2021-06-04 Thread Nir Soffer
On Fri, Jun 4, 2021 at 12:11 PM David White via Users  wrote:
>
> I'm trying to figure out how to keep a "broken" NFS mount point from causing 
> the entire HCI cluster to crash.
>
> HCI is working beautifully.
> Last night, I finished adding some NFS storage to the cluster - this is 
> storage that I don't necessarily need to be HA, and I was hoping to store 
> some backups and less-important VMs on, since my Gluster (sssd) storage 
> availability is pretty limited.
>
> But as a test, after I got everything setup, I stopped the nfs-server.
> This caused the entire cluster to go down, and several VMs - that are not 
> stored on the NFS storage - went belly up.

Please explain in more detail "went belly up".

In general vms not using he nfs storage domain should not be affected, but
due to unfortunate design of vdsm, all storage domain share the same global lock
and when one storage domain has trouble, it can cause delays in
operations on other
domains. This may lead to timeouts and vms reported as non-responsive,
but the actual
vms, should not be affected.

If  you have a good way to reproduce the issue please file a bug with
all the logs, we try
to improve this situation.

> Once I started the NFS server process again, HCI did what it was supposed to 
> do, and was able to automatically recover.
> My concern is that NFS is a single point of failure, and if VMs that don't 
> even rely on that storage are affected if the NFS storage goes away, then I 
> don't want anything to do with it.

You need to understand the actual effect on the vms before you reject NFS.

> On the other hand, I'm still struggling to come up with a good way to run 
> on-site backups and snapshots without using up more gluster space on my (more 
> expensive) sssd storage.

NFS is useful for this purpose.

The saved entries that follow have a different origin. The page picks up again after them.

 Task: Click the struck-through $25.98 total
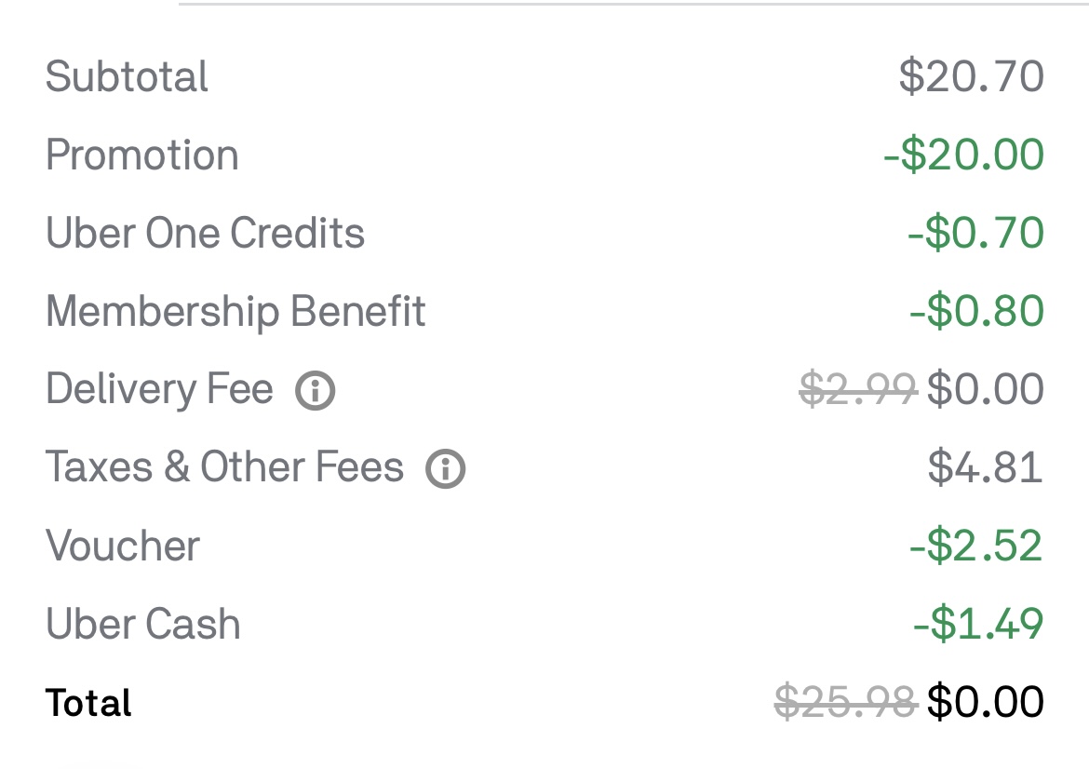click(x=845, y=702)
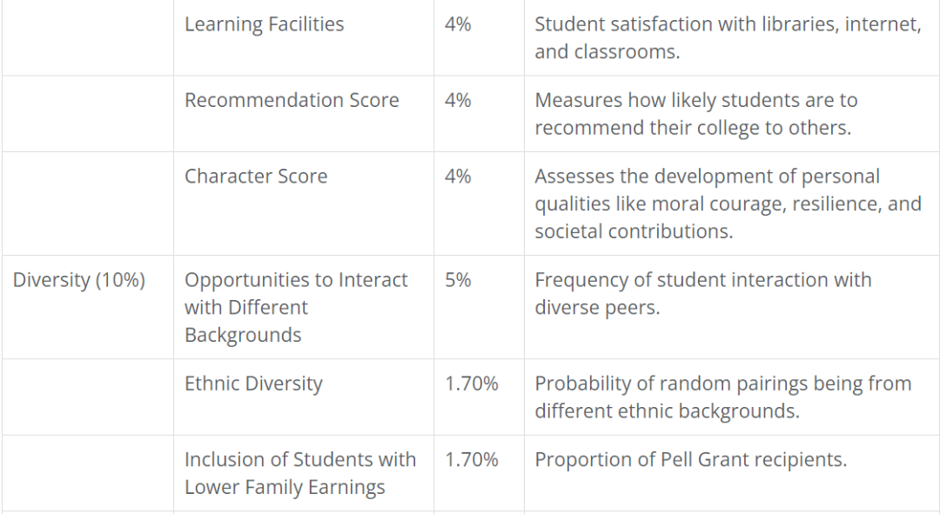Viewport: 940px width, 514px height.
Task: Click the libraries, internet, and classrooms description
Action: pyautogui.click(x=728, y=38)
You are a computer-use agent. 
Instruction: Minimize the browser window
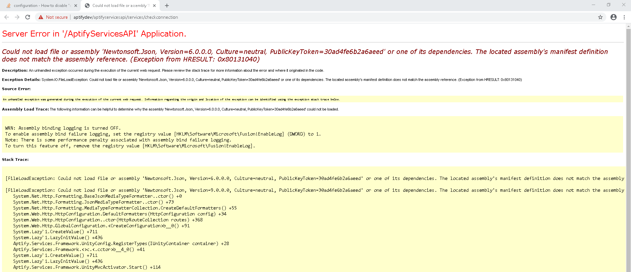[x=593, y=5]
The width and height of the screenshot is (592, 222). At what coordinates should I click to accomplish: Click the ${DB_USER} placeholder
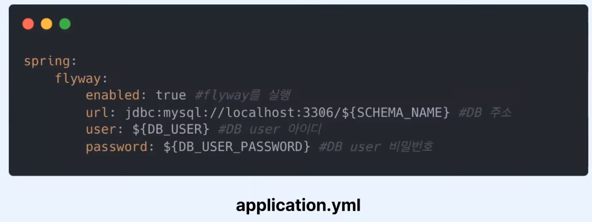pyautogui.click(x=171, y=130)
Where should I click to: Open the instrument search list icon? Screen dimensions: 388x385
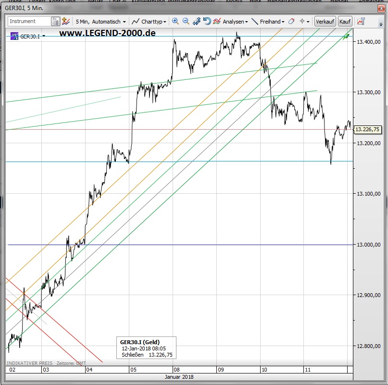56,22
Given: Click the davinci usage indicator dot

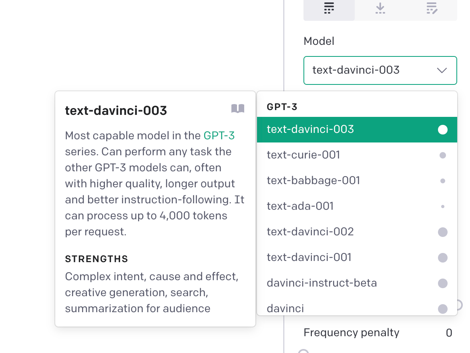Looking at the screenshot, I should 443,309.
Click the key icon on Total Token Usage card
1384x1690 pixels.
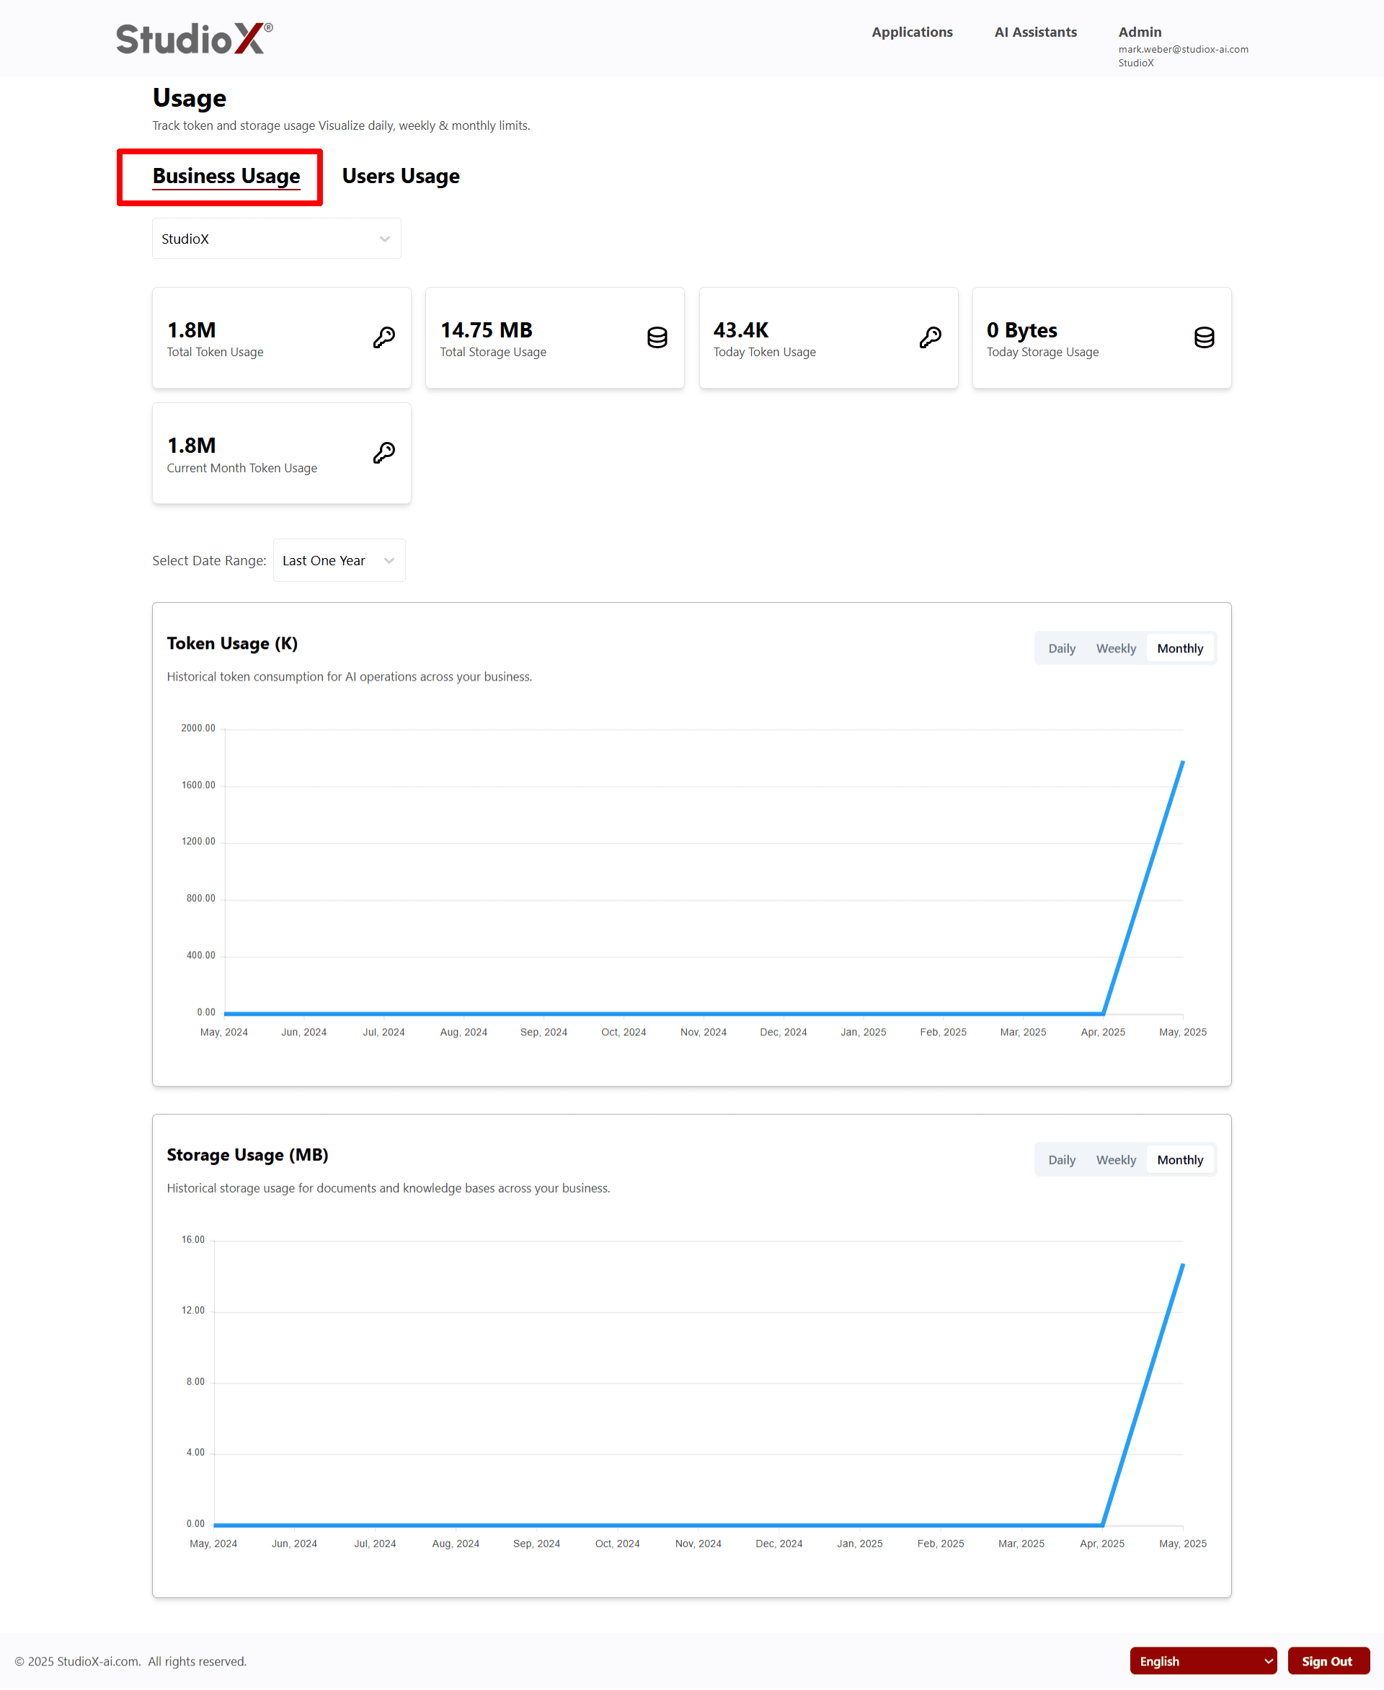click(x=384, y=337)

You don't need synchronous replication, and
you want the backups outside of your cluster so in case of disaster you can
restore the backups on another system.

Snapshots are always on the same storage so it will not help.

> Is there any way to setup NFS storage for a Backup Domain - as well as a Data 
> domain (for lesser important VMs) - such that, if the NFS server crashed, all 
> of my non-NFS stuff would be unaffected?

NFS storage domain will always affect other storage domains, but if you mount
your NFS storage outside of ovirt, the mount will not affect the system.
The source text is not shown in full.